April 10, 2016

Making salt water drinkable just got 99 percent easier

Gizmodo - Access to steady supplies of clean water is getting more and more difficult in the developing world, especially as demand skyrockets. In response, many countries have turned to the sea for potable fluids but existing reverse osmosis plants rely on complicated processes that are expensive and energy-intensive to operate. Good thing, engineers at Lockheed Martin have just announced a newly-developed salt filter that could reduce desalinization energy costs by 99 percent.

5 comments:

Anonymous said...

And what happens to all of the accumulated salt, minerals, and other desalinization by-product? There is an environmental cost associated with manufacturing potable water. As always, these environmental cost will not figure in the economic calculus, instead they'll be disregarded and ignored as 'externalities' beyond the bottom line.

Matt said...

Where does the by-product brine go?
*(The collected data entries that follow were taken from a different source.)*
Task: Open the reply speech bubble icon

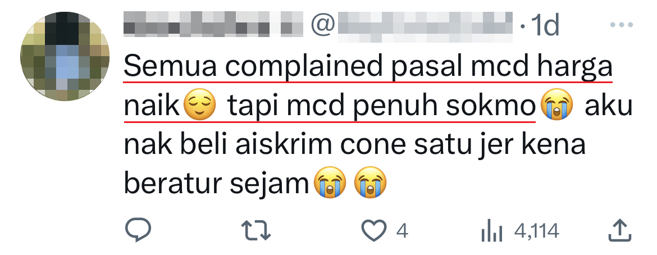Action: 138,231
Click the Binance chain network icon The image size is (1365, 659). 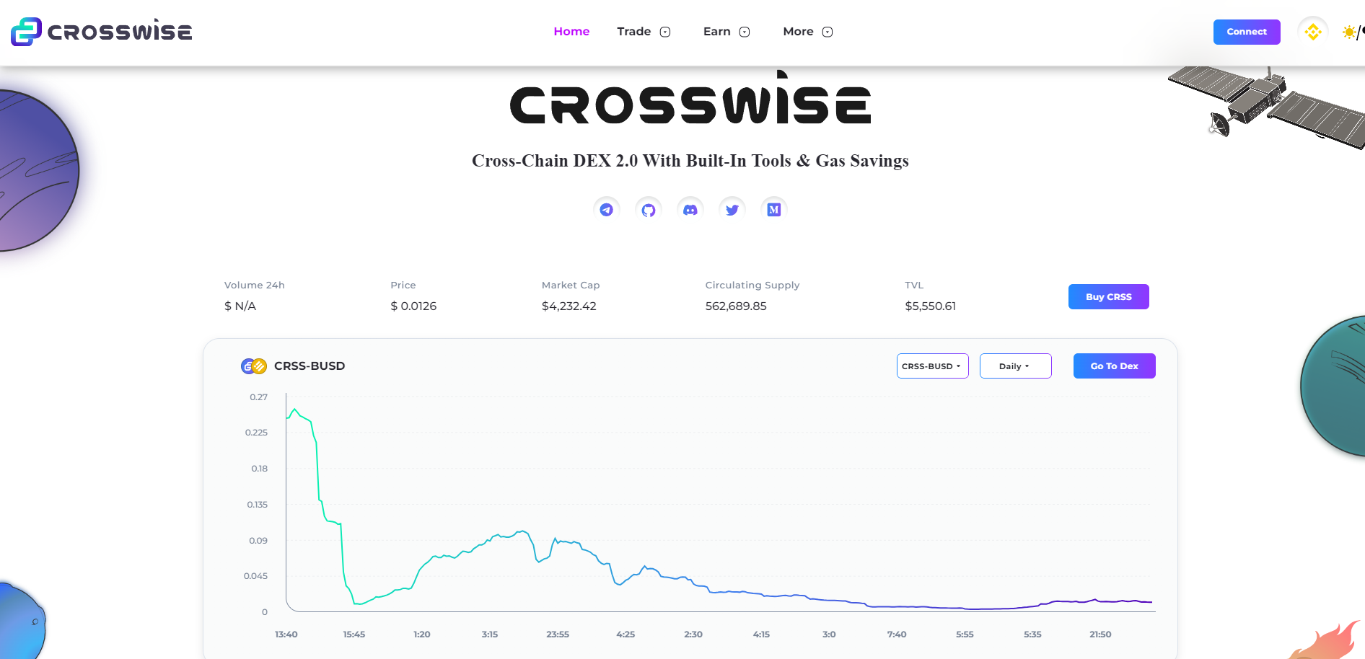click(x=1313, y=32)
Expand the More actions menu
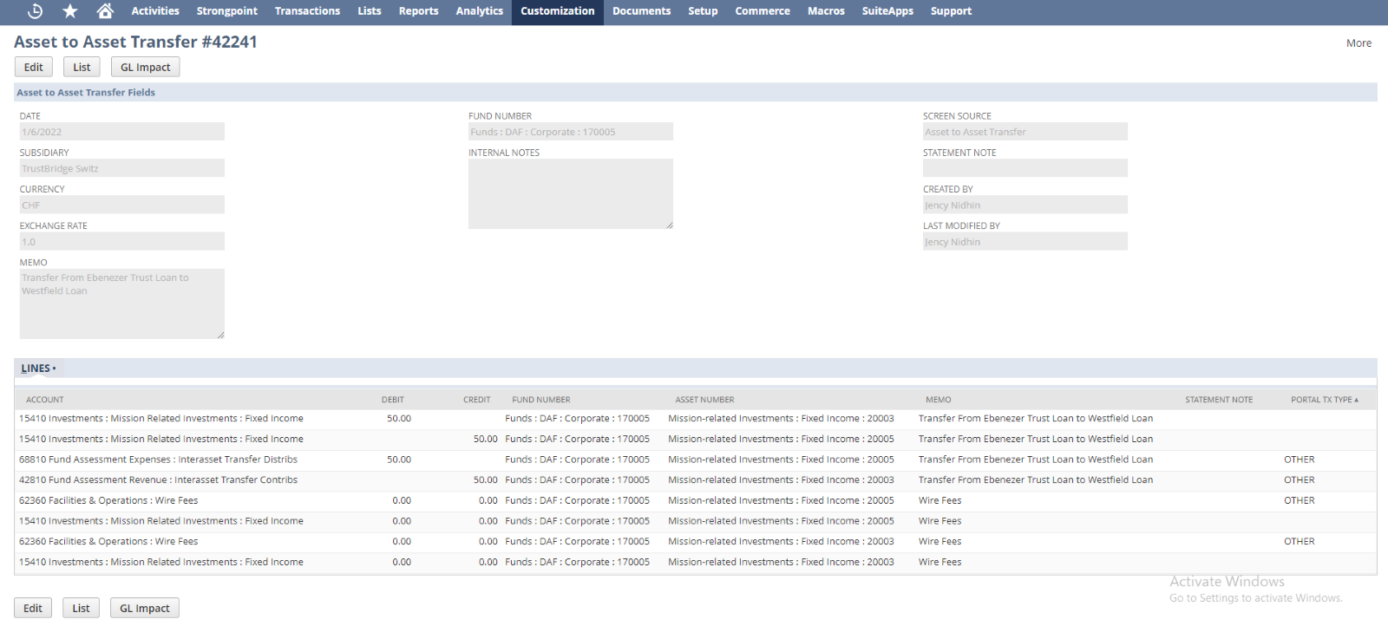 [x=1359, y=43]
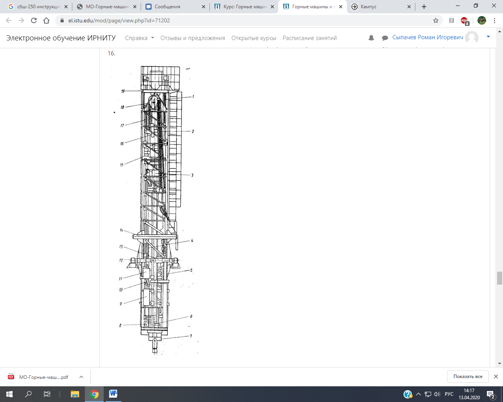Expand user menu arrow beside avatar
The height and width of the screenshot is (402, 503).
click(488, 37)
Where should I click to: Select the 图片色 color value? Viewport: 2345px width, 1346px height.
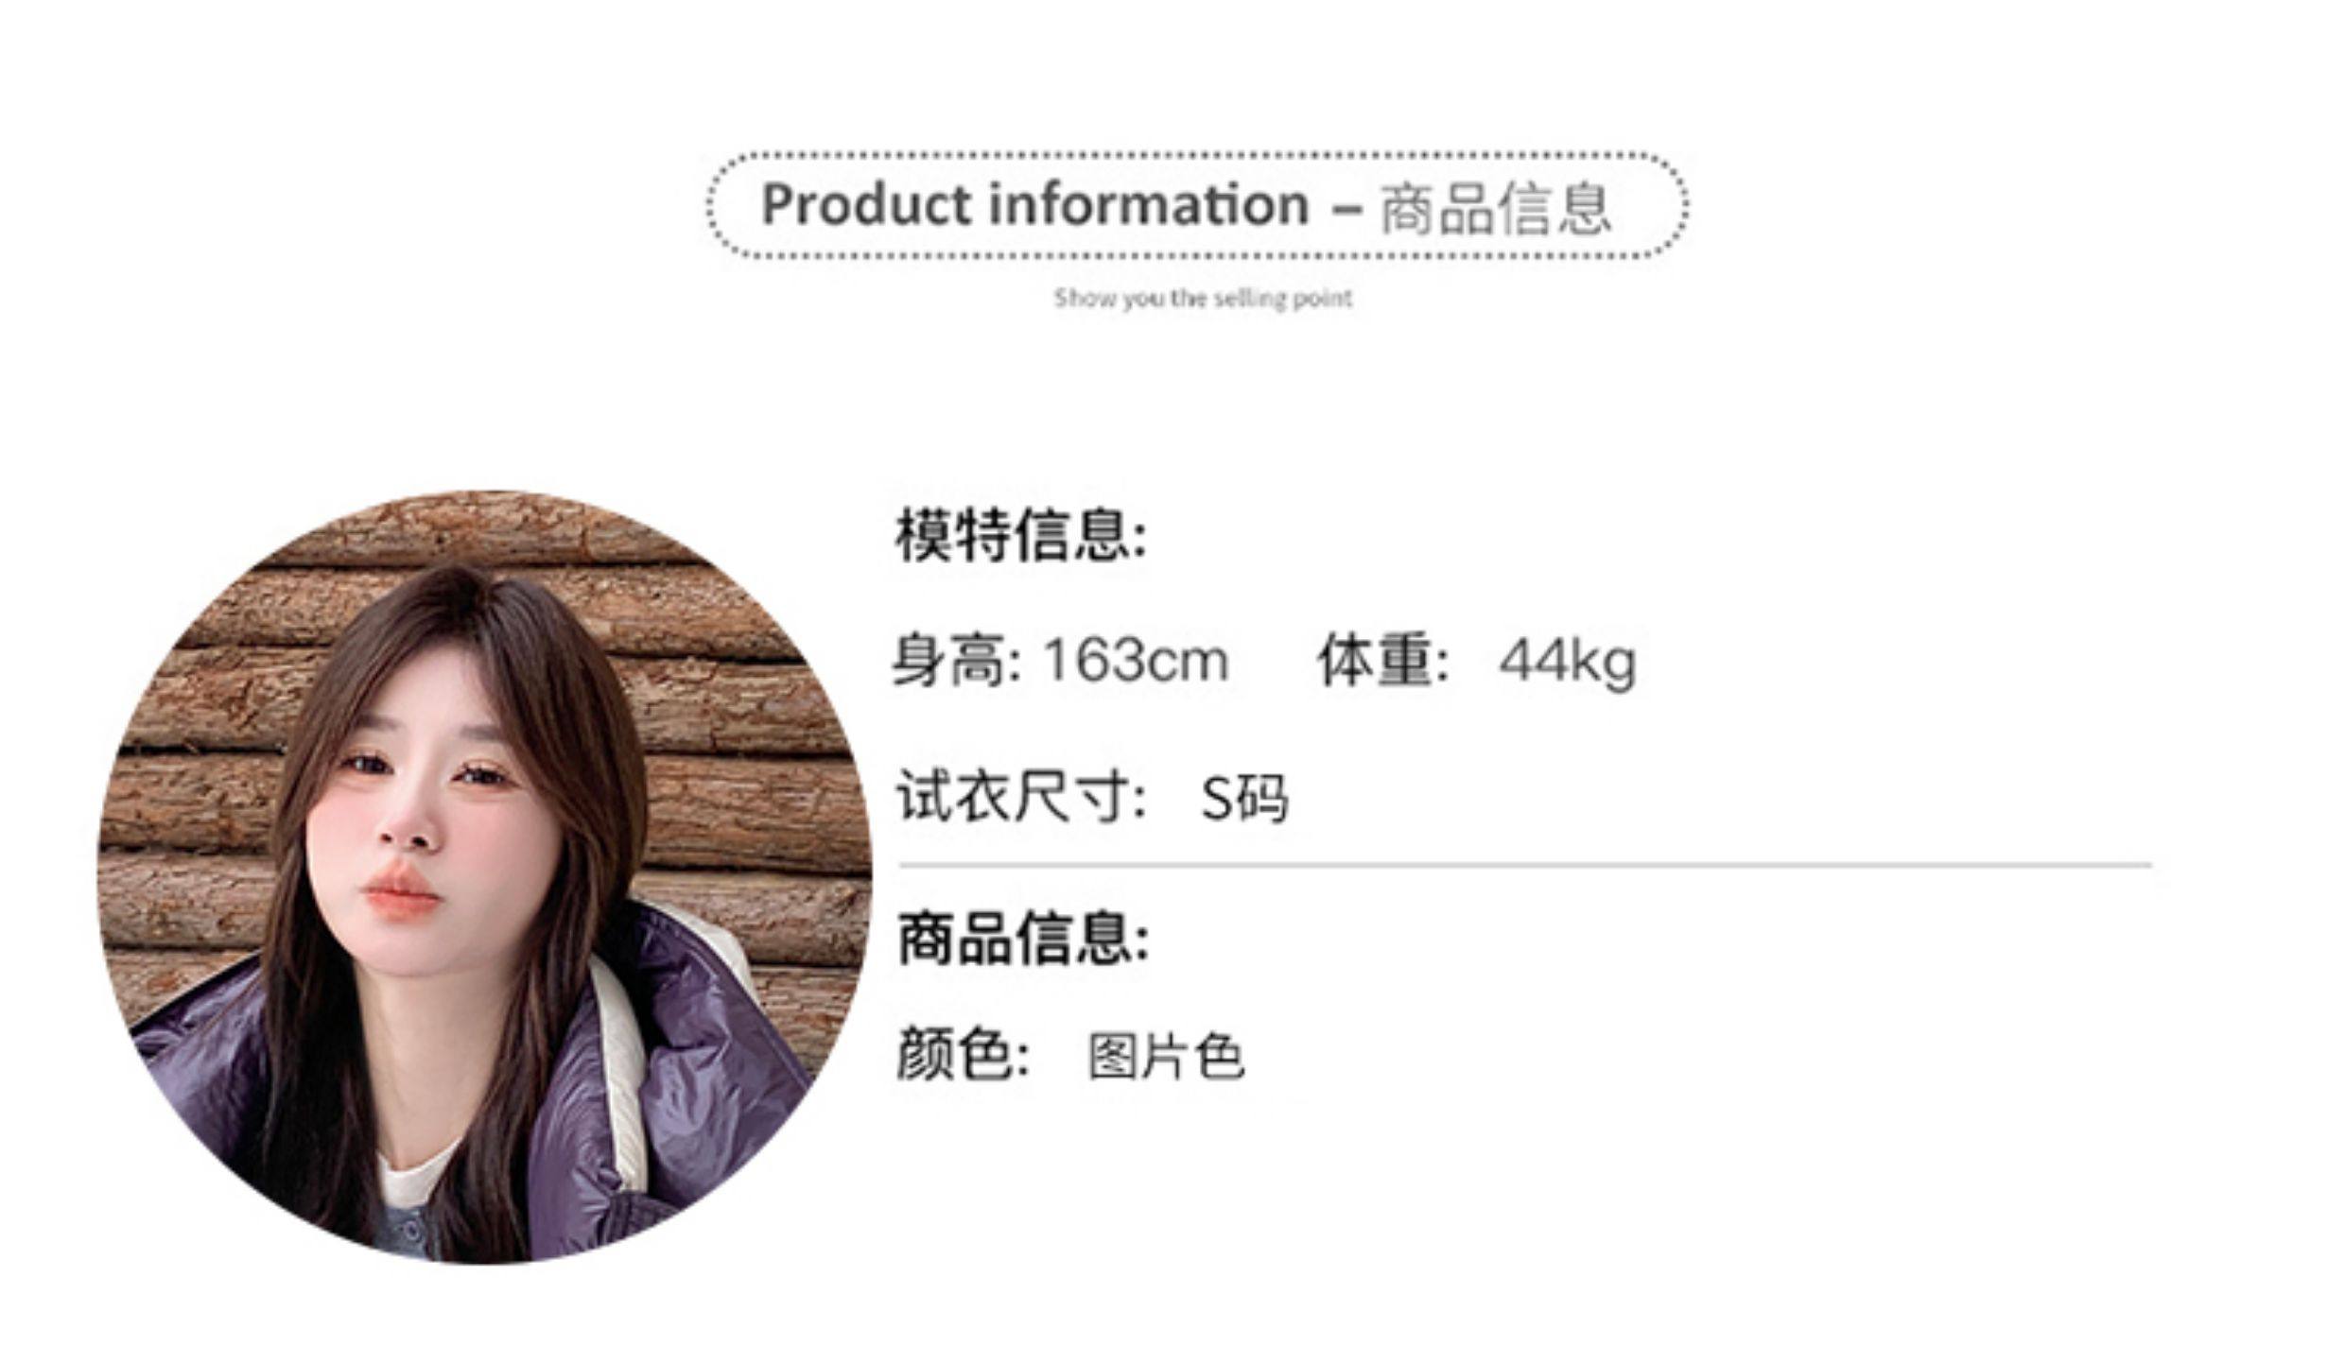[x=1166, y=1056]
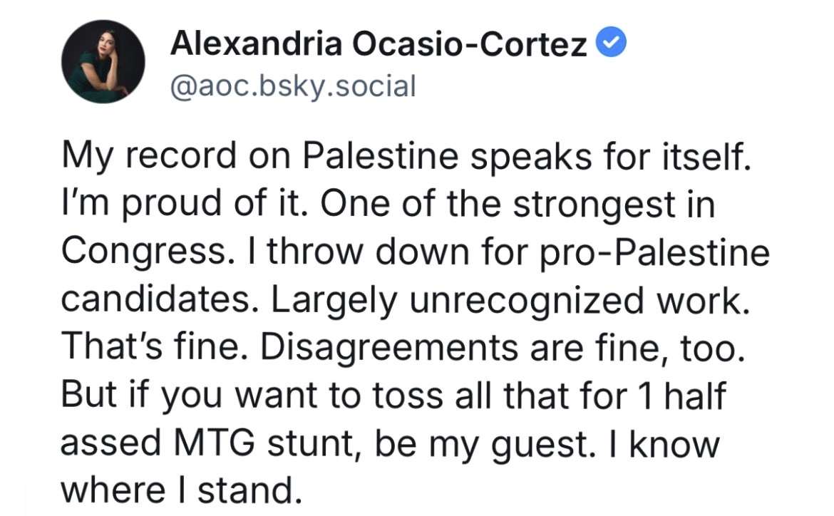Click the word "Disagreements" in the post

389,348
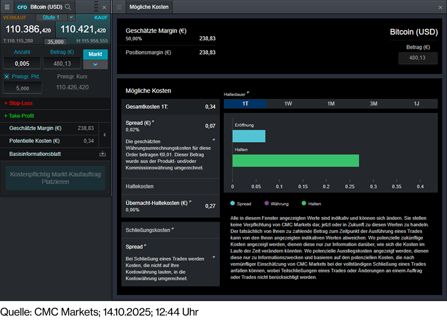Click the Anzahl quantity input field
447x331 pixels.
click(22, 63)
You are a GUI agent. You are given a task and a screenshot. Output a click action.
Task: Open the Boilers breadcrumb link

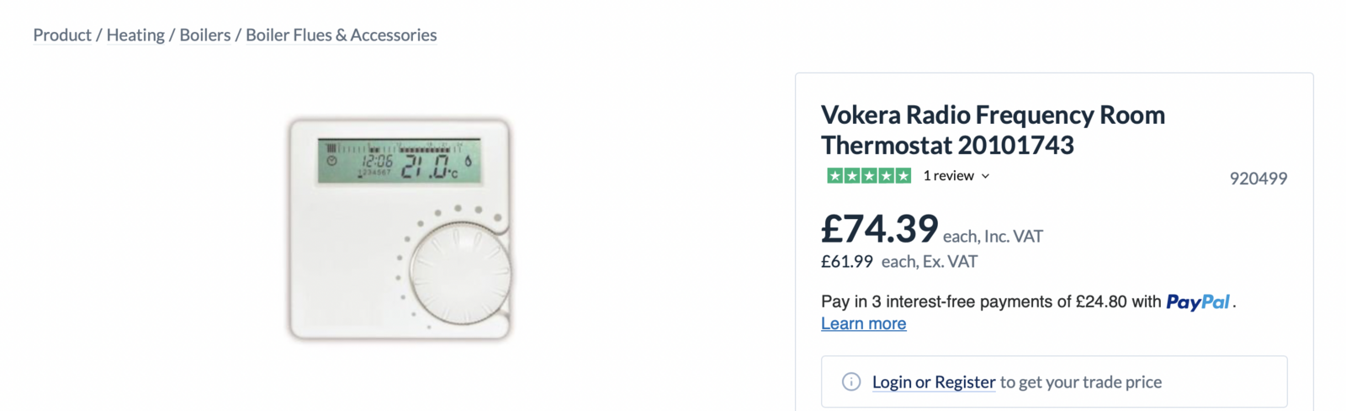(x=204, y=35)
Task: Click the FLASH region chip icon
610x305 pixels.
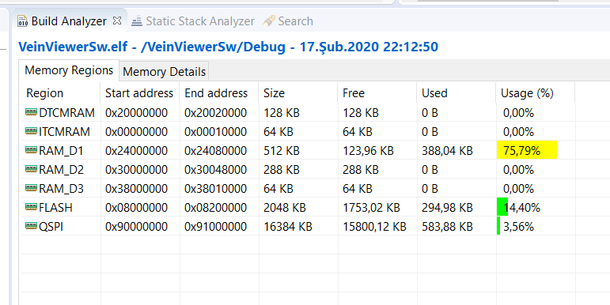Action: point(31,207)
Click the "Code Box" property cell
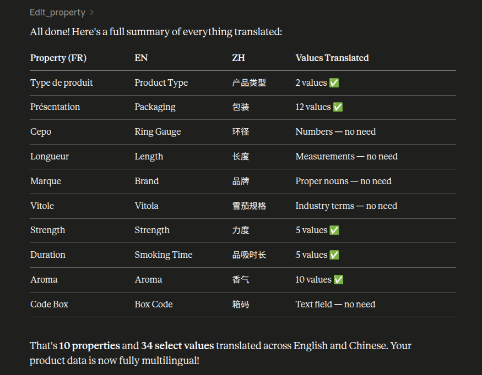 [x=49, y=305]
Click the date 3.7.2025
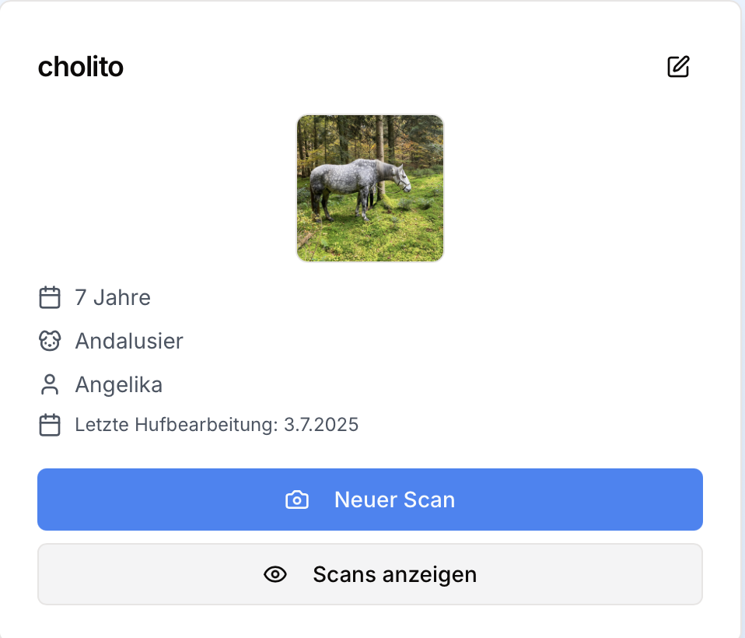Image resolution: width=745 pixels, height=638 pixels. [x=321, y=425]
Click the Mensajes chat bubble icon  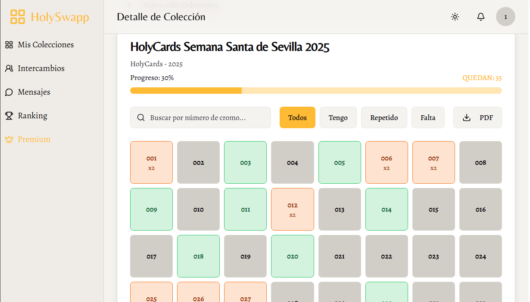[9, 92]
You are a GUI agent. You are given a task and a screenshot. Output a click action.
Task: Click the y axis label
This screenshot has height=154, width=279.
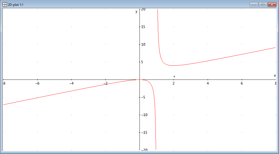coord(136,11)
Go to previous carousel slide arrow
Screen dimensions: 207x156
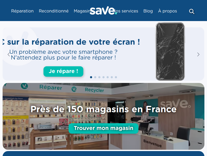click(9, 54)
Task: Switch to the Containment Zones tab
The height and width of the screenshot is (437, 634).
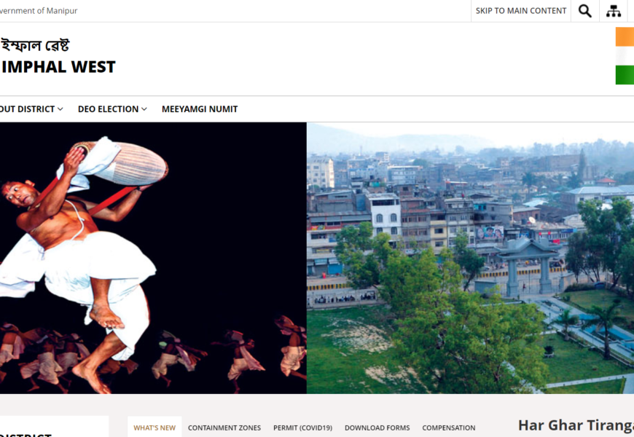Action: coord(224,428)
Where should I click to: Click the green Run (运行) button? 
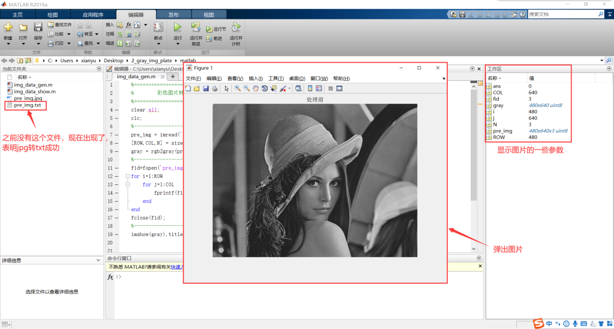point(178,28)
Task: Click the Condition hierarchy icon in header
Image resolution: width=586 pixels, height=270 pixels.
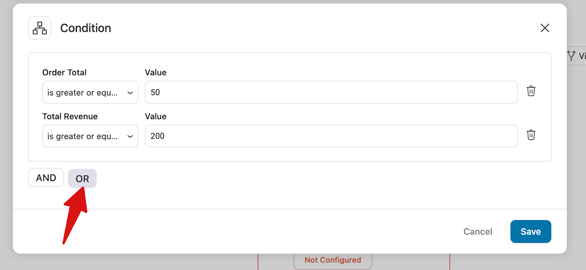Action: pos(40,28)
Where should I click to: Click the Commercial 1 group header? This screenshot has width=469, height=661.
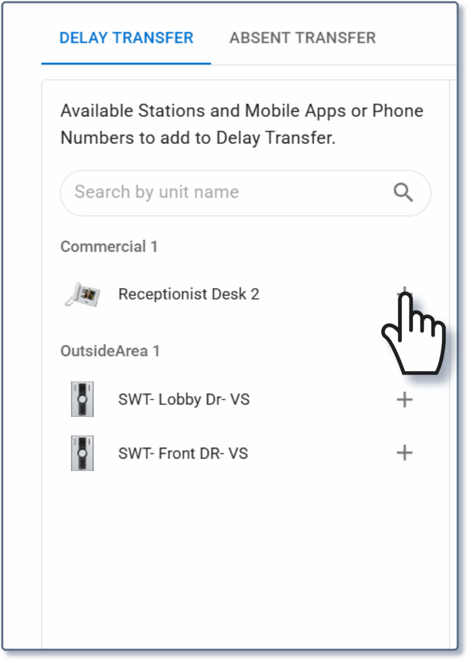tap(109, 247)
Throw it away? Where is that?

Anonymous said...

I get that dumping it back into the ocean creates a localized dead zone plume similar to the Mississippi emptying into the Gulf, sure smaller and less toxic chemical wise, but still an effect. Or maybe there is already a local waste water discharge that it can be added to that would somewhat mitigate its effects.

Or maybe similar to Maxwell's demon it removes such a small percentage of water that the effect is almost negligible.

I wait to pass judgement until I hear more.

Anonymous said...

I guess we have to drink more salted margaritas

Anonymous said...

Package that salt as "Naturally Filtered from Wild Sea Water" and make a mint.